The least sensible reaction is to swap back to sugar, whose cardiometabolic harms are far better established. Whole foods, water and unsweetened options sidestep the question entirely. And if your real interest is blood sugar and metabolic health, that is the bigger lever, which we cover in our metabolic and insulin-resistance guides.
- If you have heart disease, diabetes or a past clot, ask whether your overall cardiovascular risk is well controlled (blood pressure, cholesterol or ApoB, HbA1c). That matters far more than any single sweetener.
- Mention if you use a lot of sugar-free, keto or diabetic products daily, so your intake is on the record.
- Ask whether unexplained bloating, wind or loose stools could be down to the polyols in sugar-free foods.
- Do not stop prescribed treatment, or switch back to sugar, on the strength of a headline. Ask for the risk in context.
References
- Witkowski M, Nemet I, Alamri H, et al. The artificial sweetener erythritol and cardiovascular event risk. Nat Med. 2023;29(3):710-718. nature.com.
- EFSA Panel on Food Additives and Flavourings. Re-evaluation of erythritol (E 968) as a food additive. EFSA Journal. 2023;21(12):e8430. efsa.onlinelibrary.wiley.com.
- EFSA. Plain language summary: Re-evaluation of erythritol (E 968) as a food additive. 20 December 2023. efsa.europa.eu.
- Hootman KC, Trezzi JP, Kraemer L, et al. Erythritol is a pentose-phosphate pathway metabolite and associated with adiposity gain in young adults. PNAS. 2017;114(21):E4233-E4240. pnas.org.
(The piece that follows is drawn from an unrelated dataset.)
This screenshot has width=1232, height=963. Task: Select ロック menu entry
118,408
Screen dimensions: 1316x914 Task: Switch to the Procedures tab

- Witkowski M, Nemet I, Li XS, et al. Xylitol is prothrombotic and associated with cardiovascular risk. Eur Heart J. 2024;45(27):2439-2452. doi.org/10.1093/eurheartj/ehae244.
- Heianza Y, Qi L, Manson JE. Is the Nonnutritive Sweetener Erythritol or Its Circulating Metabolite a Risk Factor for Cardiovascular Events? Clin Chem. 2023;69(10):1098-1100. PMID 37473406.
- Erythritol, Erythronate, and Cardiovascular Outcomes in Older Adults in the ARIC Study. JACC Adv. 2025;4(3):101605. PMC11889355.
- NIH Research Matters. Erythritol and cardiovascular events. 2023. nih.gov.
- Cleveland Clinic, Lerner Research Institute. Common artificial sweetener, erythritol, associated with higher rates of heart attack, stroke. 2023. lerner.ccf.org.
This article is educational and does not constitute medical advice, diagnosis, or a treatment recommendation. Medication uses described as “off-label” are not licensed for that purpose in the UK and should only be considered under qualified clinical supervision. Always speak to your GP, pharmacist, or a registered specialist before starting, stopping, or changing any treatment. If you have severe or alarm symptoms - unintentional weight loss, blood in your stool, difficulty swallowing, persistent vomiting, a fever, or severe pain - seek urgent medical care.